What do you get when you take a long-running, air-cooled, four-stroke, 249cc single-cylinder engine and stuff it inside a cream-colored bit of exquisite retro-modern bodywork? If you’re Suzuki, you get the extremely rare SW1. This diminutive retro-modern machine was only ever produced in 1992 for the Japanese market—and to make it even rarer, just 200 were made. 

That’s not to say that every one of these bikes stayed at home, though. From time to time, sales listings have popped up in recent years in the U.K. and U.S., among others. While the SW1 is a rarity, it’s also worth noting that prices haven’t gone firmly into nosebleed territory so far, which is another point in its favor. This quirky machine only made about 20 horsepower when new, and it weighs about 370 pounds—but it’s got style to spare. 
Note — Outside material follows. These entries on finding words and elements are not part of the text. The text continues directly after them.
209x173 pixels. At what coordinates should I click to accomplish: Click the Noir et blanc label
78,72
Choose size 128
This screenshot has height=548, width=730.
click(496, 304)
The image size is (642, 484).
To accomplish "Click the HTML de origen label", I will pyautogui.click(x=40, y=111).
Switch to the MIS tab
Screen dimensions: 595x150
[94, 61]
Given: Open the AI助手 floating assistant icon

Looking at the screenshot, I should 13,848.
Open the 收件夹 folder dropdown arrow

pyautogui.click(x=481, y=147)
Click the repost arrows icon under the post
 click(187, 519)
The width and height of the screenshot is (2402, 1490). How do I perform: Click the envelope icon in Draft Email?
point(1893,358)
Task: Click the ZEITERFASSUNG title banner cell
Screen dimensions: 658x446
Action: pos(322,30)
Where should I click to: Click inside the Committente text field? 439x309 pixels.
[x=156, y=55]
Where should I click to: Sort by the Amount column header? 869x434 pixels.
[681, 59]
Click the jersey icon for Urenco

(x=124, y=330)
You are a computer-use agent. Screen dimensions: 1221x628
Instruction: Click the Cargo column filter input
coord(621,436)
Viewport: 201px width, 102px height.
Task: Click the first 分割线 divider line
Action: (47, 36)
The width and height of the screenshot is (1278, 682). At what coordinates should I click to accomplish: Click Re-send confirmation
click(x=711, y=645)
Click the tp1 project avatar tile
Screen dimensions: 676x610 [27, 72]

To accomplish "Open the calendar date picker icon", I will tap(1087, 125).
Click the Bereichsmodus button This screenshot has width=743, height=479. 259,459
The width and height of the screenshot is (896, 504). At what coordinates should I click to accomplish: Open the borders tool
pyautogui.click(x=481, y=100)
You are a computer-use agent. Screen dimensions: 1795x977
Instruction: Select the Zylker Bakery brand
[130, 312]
Interestingly, despite the SW1’s looks, it’s not a scooter. Instead, it's a belt-driven motorcycle with a slightly strange gear shift pattern. According to Bike-Urious, SW1 riders apparently shift up for neutral, then down for all five gears. That particular quirk would definitely take some getting used to, but all the extra storage gained by sticking the fuel tank under the seat likely comes in handy for the commuters this bike was created for.  

Gallery: 1992 Suzuki SW1

That’s likely another reason the Suzuki SW1 defies easy categorization—its ample storage space is all contained within its body, not added on via panniers and top boxes. It has a frunk where most combustion bikes have fuel tanks, as well as a lockable storage cubby underneath the split saddle. Is it a more stylish take on what Honda attempted to accomplish with the Pacific Coast? Maybe, but it’s probably not fair to compare them when the SW1 had such limited production numbers. 

Suzuki’s SW1 was produced for the company by industrial designer Naoki Sakai and his Water Design firm in 1992. What’s the name mean? According to the design house, the “S” unsurprisingly stands for “Suzuki,” while the “W” stands for “Water Design.” While it’s not clear how many of these rolling design exercises are still out and about in the world, visitors to the Suzuki History Museum in Shizuoka Prefecture, Japan can find an SW1 on display for their perusal if they wish.